DIRECTIONS FOR THIS TASK:
From the first line to the last, reproduce the records exactly.

[[ DATA open ]]

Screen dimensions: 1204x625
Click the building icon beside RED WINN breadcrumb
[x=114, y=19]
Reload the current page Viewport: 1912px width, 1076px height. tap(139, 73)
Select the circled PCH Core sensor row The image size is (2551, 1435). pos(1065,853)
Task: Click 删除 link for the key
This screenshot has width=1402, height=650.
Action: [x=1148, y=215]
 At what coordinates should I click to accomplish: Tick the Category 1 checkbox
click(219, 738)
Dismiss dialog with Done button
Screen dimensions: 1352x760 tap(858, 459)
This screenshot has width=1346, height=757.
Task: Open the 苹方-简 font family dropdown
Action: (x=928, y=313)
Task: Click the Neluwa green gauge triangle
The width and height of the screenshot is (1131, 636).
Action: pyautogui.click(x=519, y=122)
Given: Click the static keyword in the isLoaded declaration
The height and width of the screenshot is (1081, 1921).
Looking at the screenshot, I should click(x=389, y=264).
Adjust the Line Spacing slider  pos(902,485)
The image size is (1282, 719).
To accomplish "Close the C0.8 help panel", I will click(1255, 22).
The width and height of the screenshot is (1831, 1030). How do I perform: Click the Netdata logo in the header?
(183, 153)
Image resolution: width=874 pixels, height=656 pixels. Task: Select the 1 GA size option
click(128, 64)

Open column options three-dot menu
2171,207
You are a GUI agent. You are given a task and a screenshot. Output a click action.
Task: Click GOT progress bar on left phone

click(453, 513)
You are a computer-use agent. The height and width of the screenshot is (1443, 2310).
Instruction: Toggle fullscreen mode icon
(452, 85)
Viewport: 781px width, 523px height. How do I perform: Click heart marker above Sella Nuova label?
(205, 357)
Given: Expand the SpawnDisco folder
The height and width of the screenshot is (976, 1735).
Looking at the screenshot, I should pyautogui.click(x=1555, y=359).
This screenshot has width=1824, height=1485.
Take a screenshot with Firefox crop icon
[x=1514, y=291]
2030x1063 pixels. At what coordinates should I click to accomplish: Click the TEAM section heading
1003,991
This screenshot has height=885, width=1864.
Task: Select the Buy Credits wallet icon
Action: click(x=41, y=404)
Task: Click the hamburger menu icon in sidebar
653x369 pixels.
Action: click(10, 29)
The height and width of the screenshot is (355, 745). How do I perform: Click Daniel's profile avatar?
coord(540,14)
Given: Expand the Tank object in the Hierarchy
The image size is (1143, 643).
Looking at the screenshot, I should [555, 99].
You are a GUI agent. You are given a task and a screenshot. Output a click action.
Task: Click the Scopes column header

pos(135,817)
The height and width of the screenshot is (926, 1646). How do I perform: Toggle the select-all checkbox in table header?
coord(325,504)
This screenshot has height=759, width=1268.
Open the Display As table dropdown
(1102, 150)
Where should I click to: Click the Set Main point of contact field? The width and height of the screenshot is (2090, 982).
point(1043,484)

[[ DATA closed ]]

WRITTEN RESPONSE:
Screen dimensions: 1204x625
Click the building icon beside RED WINN breadcrumb
[x=114, y=19]
Reload the current page Viewport: 1912px width, 1076px height. tap(139, 73)
Select the circled PCH Core sensor row The image size is (2551, 1435). pos(1065,853)
Task: Click 删除 link for the key
This screenshot has width=1402, height=650.
Action: [x=1148, y=215]
 At what coordinates should I click to accomplish: Tick the Category 1 checkbox
click(219, 738)
Dismiss dialog with Done button
Screen dimensions: 1352x760 tap(858, 459)
This screenshot has width=1346, height=757.
Task: Open the 苹方-简 font family dropdown
Action: (x=928, y=313)
Task: Click the Neluwa green gauge triangle
The width and height of the screenshot is (1131, 636).
Action: pyautogui.click(x=519, y=122)
Given: Click the static keyword in the isLoaded declaration
The height and width of the screenshot is (1081, 1921).
Looking at the screenshot, I should click(x=389, y=264).
Adjust the Line Spacing slider  pos(902,485)
The image size is (1282, 719).
To accomplish "Close the C0.8 help panel", I will click(1255, 22).
The width and height of the screenshot is (1831, 1030). How do I perform: Click the Netdata logo in the header?
(183, 153)
Image resolution: width=874 pixels, height=656 pixels. Task: Select the 1 GA size option
click(128, 64)

Open column options three-dot menu
2171,207
You are a GUI agent. You are given a task and a screenshot. Output a click action.
Task: Click GOT progress bar on left phone

click(453, 513)
You are a computer-use agent. The height and width of the screenshot is (1443, 2310).
Instruction: Toggle fullscreen mode icon
(452, 85)
Viewport: 781px width, 523px height. How do I perform: Click heart marker above Sella Nuova label?
(205, 357)
Given: Expand the SpawnDisco folder
The height and width of the screenshot is (976, 1735).
Looking at the screenshot, I should pyautogui.click(x=1555, y=359).
This screenshot has width=1824, height=1485.
Take a screenshot with Firefox crop icon
[x=1514, y=291]
2030x1063 pixels. At what coordinates should I click to accomplish: Click the TEAM section heading
1003,991
This screenshot has height=885, width=1864.
Task: Select the Buy Credits wallet icon
Action: click(x=41, y=404)
Task: Click the hamburger menu icon in sidebar
653x369 pixels.
Action: click(10, 29)
The height and width of the screenshot is (355, 745). How do I perform: Click Daniel's profile avatar?
coord(540,14)
Given: Expand the Tank object in the Hierarchy
The image size is (1143, 643).
Looking at the screenshot, I should [555, 99].
You are a GUI agent. You are given a task and a screenshot. Output a click action.
Task: Click the Scopes column header

pos(135,817)
The height and width of the screenshot is (926, 1646). How do I perform: Toggle the select-all checkbox in table header?
coord(325,504)
This screenshot has height=759, width=1268.
Open the Display As table dropdown
(1102, 150)
Where should I click to: Click the Set Main point of contact field? The width and height of the screenshot is (2090, 982).
point(1043,484)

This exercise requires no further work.